• Work instructions: Can you reproduce each of the records below word for word?

• Entries drawn from a collection:

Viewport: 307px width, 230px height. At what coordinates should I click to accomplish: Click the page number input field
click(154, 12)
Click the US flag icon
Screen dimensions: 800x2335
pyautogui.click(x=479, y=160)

• Answer in full:
Viewport: 307px width, 230px height. At what coordinates should I click to accomplish: Click the page number input field
click(154, 12)
Click the US flag icon
Screen dimensions: 800x2335
pyautogui.click(x=479, y=160)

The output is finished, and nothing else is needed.